Photo : Le président de l’Assemblée nationale, Prof Joseph Fifamin Djogbénou, au perchoir, à Porto-Novo, ce mercredi 15 avril
À l’occasion de son investiture à la tête de l’Assemblée nationale de la 10e législature, ce mercredi 15 avril, à Porto-Novo, le Prof Joseph Fifamin Djogbénou a livré un discours dense, mêlant hommage appuyé au chef de l’État et feuille de route institutionnelle pour les années à venir. D’entrée, le nouveau président du Parlement a tenu à saluer la personnalité du président de la République sortant, Patrice Talon, qu’il a décrit comme « politiquement affirmée » mais aussi « humainement généreuse ». Insistant sur « l’audace sans condition pour la nation » et « la solidarité constante en faveur des plus vulnérables », Joseph Fifamin Djogbénou a loué un leadership engagé « sans détour sur le périlleux chemin de la modernité ».
« Détruire la misère, oui, cela est possible. »
Dans une référence littéraire forte à Victor Hugo, il a rappelé une conviction chère au chef de l’État : « Détruire la misère, oui, cela est possible ». Une citation qui, selon l’ancien garde des Sceaux ministre de la Justice, illustre l’action gouvernementale menée depuis 2016 et renforcée durant le second mandat présidentiel. Le président de l’Assemblée nationale a également souligné le contexte international marqué par des tensions et des mutations profondes, opposant « force et violence » aux idéaux de solidarité. À contre-courant, a-t-il affirmé, le Bénin a fait le choix du progrès à travers des réformes visant à consolider la stabilité politique et à élever les standards de gouvernance.
Les missions fondamentales de la 10e législature
Sur le plan institutionnel, Prof Joseph Fifamin Djogbénou a insisté sur les missions fondamentales de la 10e législature :
- légiférer, et
- contrôler l’action du gouvernement.
S’appuyant sur les dispositions de la Constitution, notamment son article 19 révisé, il a rappelé que le Parlement béninois est désormais structuré autour de deux chambres : l’Assemblée nationale et le Sénat. Toutefois, loin de toute rivalitéi institutionnelle, il a plaidé pour une collaboration constructive entre les deux entités. « Il ne s’agit pas d’un duel, mais d’un duo. », a martelé Prof Joseph Fifamin Djogbénou, évoquant une complémentarité « utile et fertile » au service de l’efficacité législative.
Appel aux députés
Parmi les défis immédiats, figure la mise en conformité du règlement intérieur de l’Assemblée nationale avec les nouvelles exigences constitutionnelles. Sur le fond, le président Djogbénou a appelé les députés à rester attachés aux objectifs politiques fondamentaux du pays, notamment en accompagnant par des lois pertinentes les grandes orientations du gouvernement.

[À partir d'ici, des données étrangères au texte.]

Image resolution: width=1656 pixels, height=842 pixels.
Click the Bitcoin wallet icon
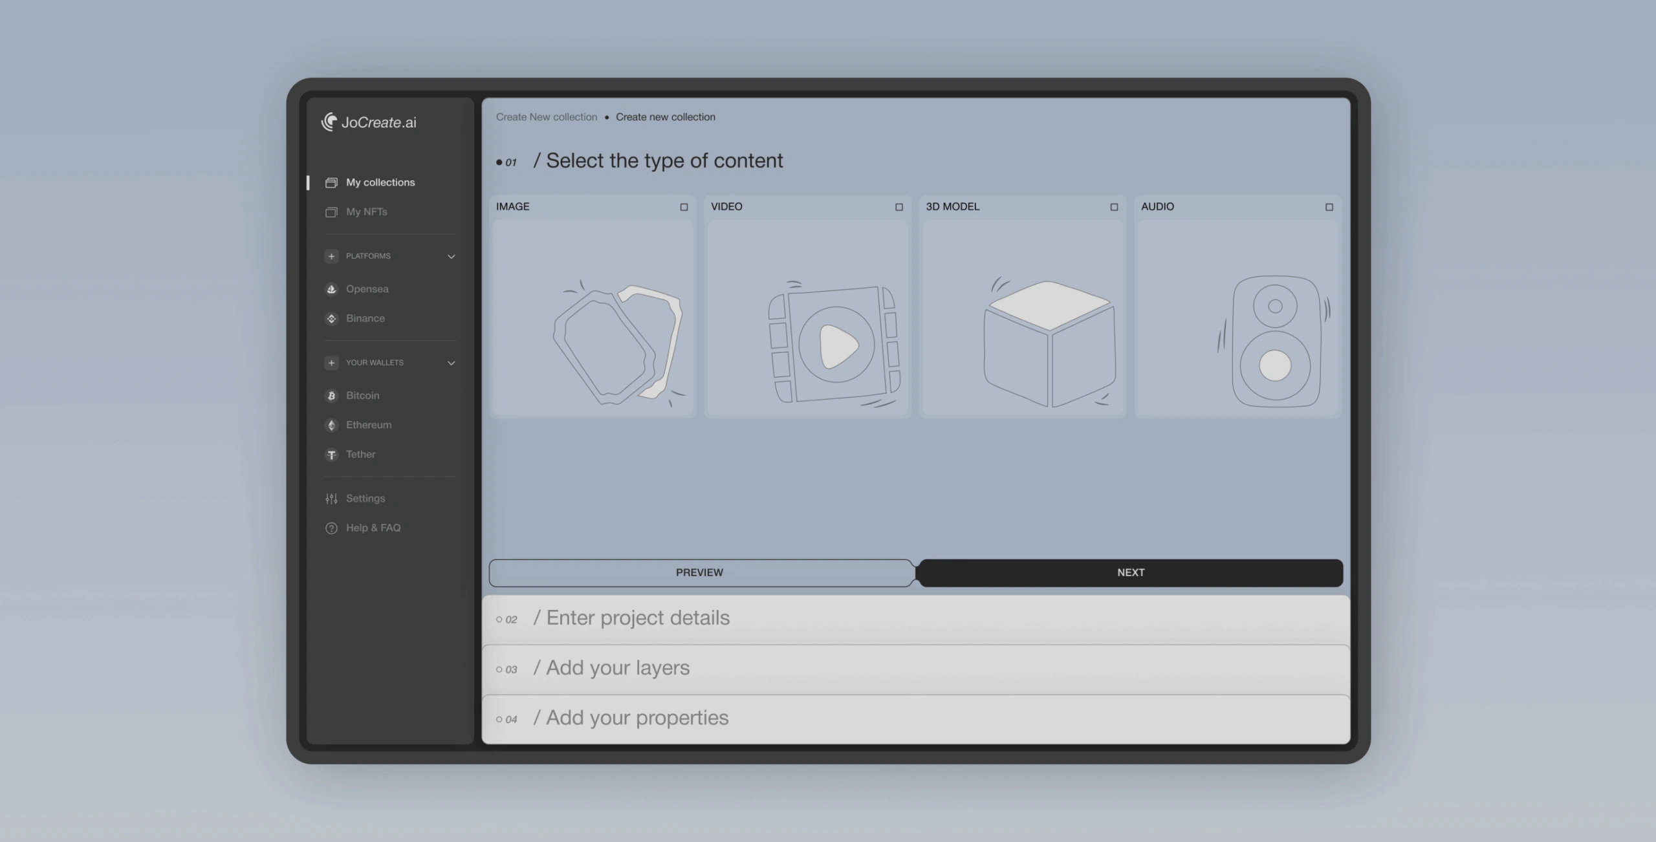pos(332,395)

Réformes dans plusieurs domaines
L’ancien président de la Cour Constitutionnelle a notamment évoqué la régionalisation du développement, portée par le président Talon, qui devra trouver un prolongement législatif. De même, plusieurs domaines clés feront l’objet de réformes : droit des obligations civiles, droit de la famille, protection sociale ou encore gestion du patrimoine. Le président de l’Assemblée nationale a insisté sur la nécessité de produire des lois accessibles, stables et sécurisantes pour les citoyens, tout en simplifiant les normes juridiques. « Le secteur législatif doit garantir des solutions nouvelles et renouvelées qui protègent la vie, la société et l’État. », a déclaré Prof Joseph Fifamin Djogbénou.
Une « période d’expériences nouvelles »
Enfin, dans un ton empreint de solennité et de responsabilité, Joseph Djogbénou a rappelé que les députés tiennent leur légitimité du peuple béninois, les appelant à faire preuve de discipline et de détermination dans l’exercice de leur mandat. Clôturant son discours sur une note patriotique, il a invoqué les paroles de l’hymne national, invitant à l’unité, à la sérénité et à la confiance en l’avenir : un message fort pour une législature qui s’annonce comme une « période d’expériences nouvelles » au service du progrès national.